Cocaine, sweet cocaine. For most of the decade the nation seemed in thrall to it. It was the Bolivian Marching Powder that blew through Bright Lights, Big City, the decade’s hippest book, and the ongoing occasion for Miami Vice, its slickest TV show. Everywhere you looked, it sometimes seemed, Wall Street tycoons and movie stars were scrolling $100 bills and snorting wavy white lines off mirrored glass. Then quick as you could say Len Bias, we started to wise up.
A 22-year-old Maryland basketball player, Bias was the Boston Celtics’ top draft pick in 1986, and in the wake of his highly publicized death by cocaine intoxication, awareness of cocaine’s malevolence rose dramatically in the general population. But at the same time, the drug insidiously infiltrated the ghetto. The new cokehead was an urban teen doing crack—or selling it. Made from cocaine and baking soda dissolved in water and cooked into crystals, crack first appeared on the West Coast in the early ’80s. Sold as light-brown pellets—$5 and $10 per vial-it was the fast food of cocaine: cheap and instantly addictive. The initial five-minute rush was so intense and the comedown so hard that the user felt he had to hit the pipe again and again.

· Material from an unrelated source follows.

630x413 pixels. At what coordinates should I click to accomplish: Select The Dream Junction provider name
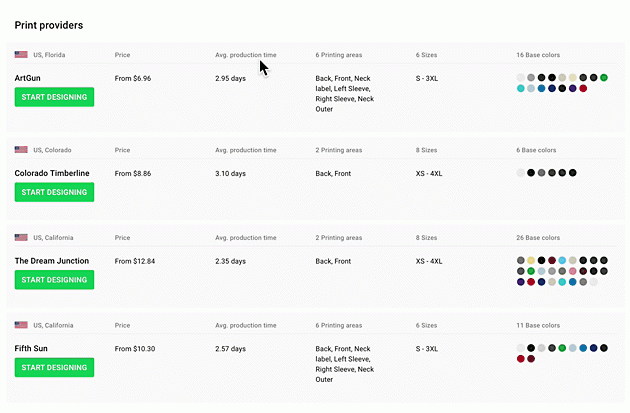point(51,261)

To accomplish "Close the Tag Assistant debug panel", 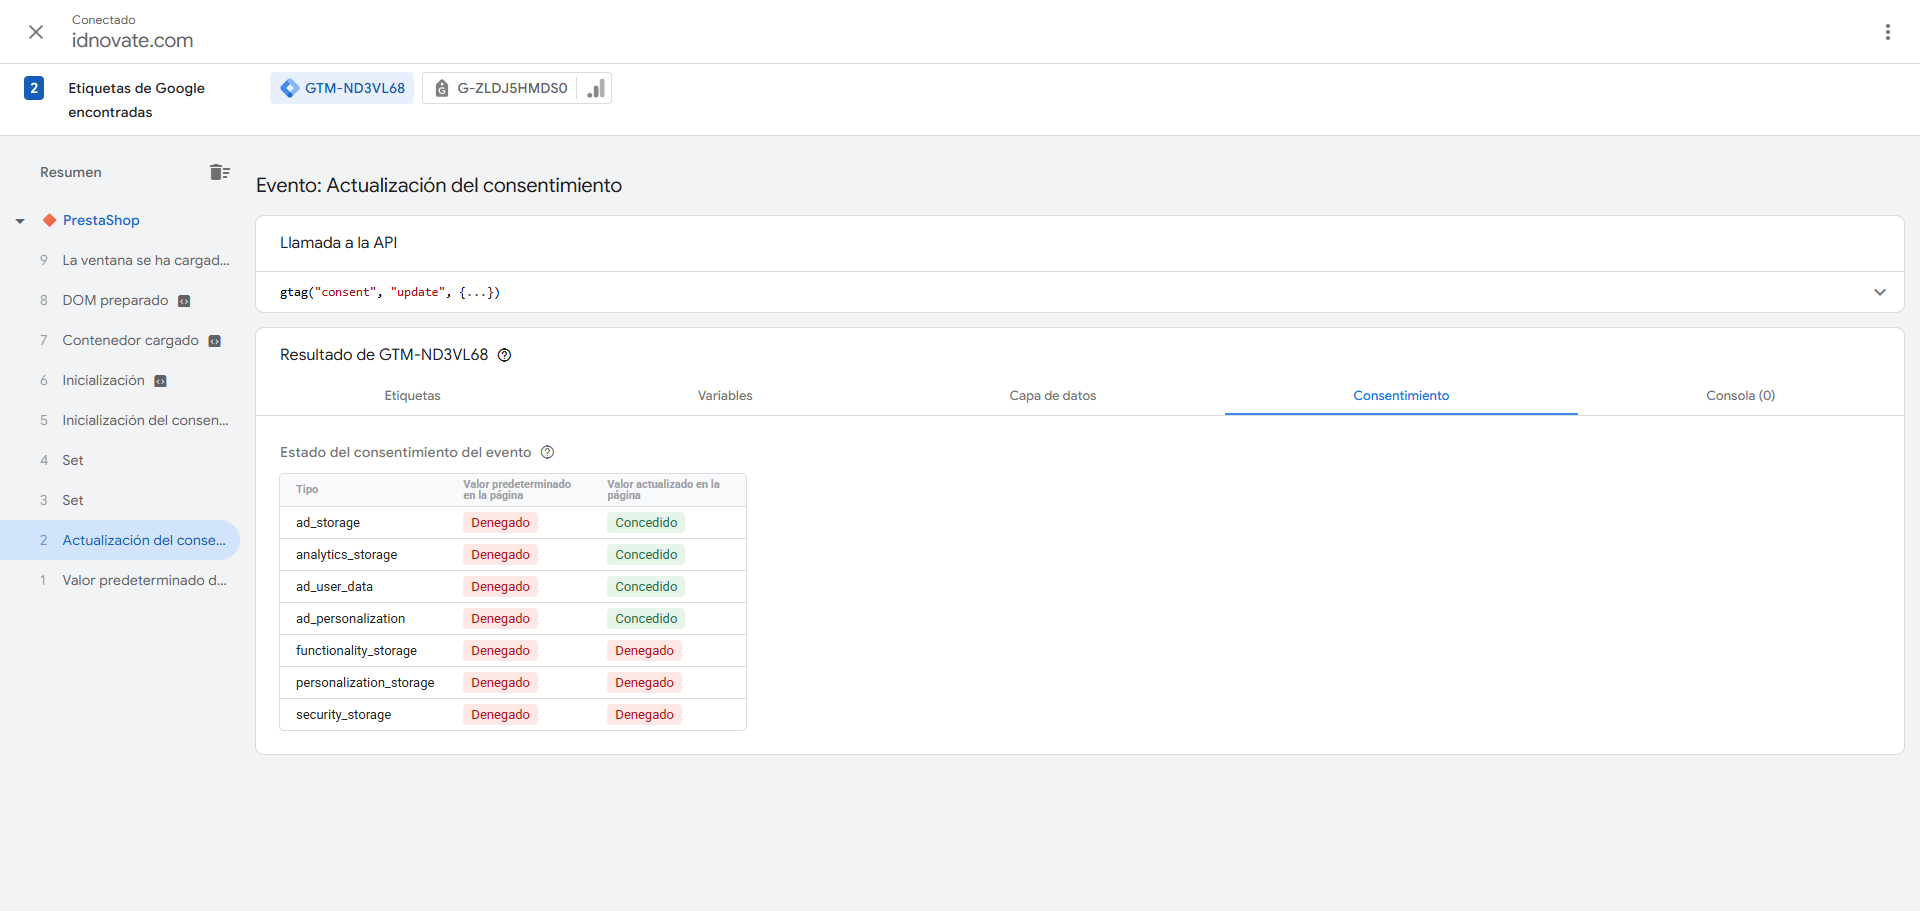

A dealer’s dream, crack was society’s nightmare. Knowing the law generally would not prosecute kids under 16, dealers, often young themselves, went into the schools, chummed their victims with free samples and created a new kind of addict. Where heroin plunged the user into oblivion, crack made him bold, irritable, ready to rob and murder. With the arrival of crack, juvenile arrests in major U.S. cities doubled, tripled. As the decade wound down, depressed sections of cities and towns were menaced by adolescent gangs waging street battles after dark—and to hell with citizens caught in the crossfire. All that seemed to interest the crack kids was the flash of their Rolexes, the roar and crackle of their own neurons.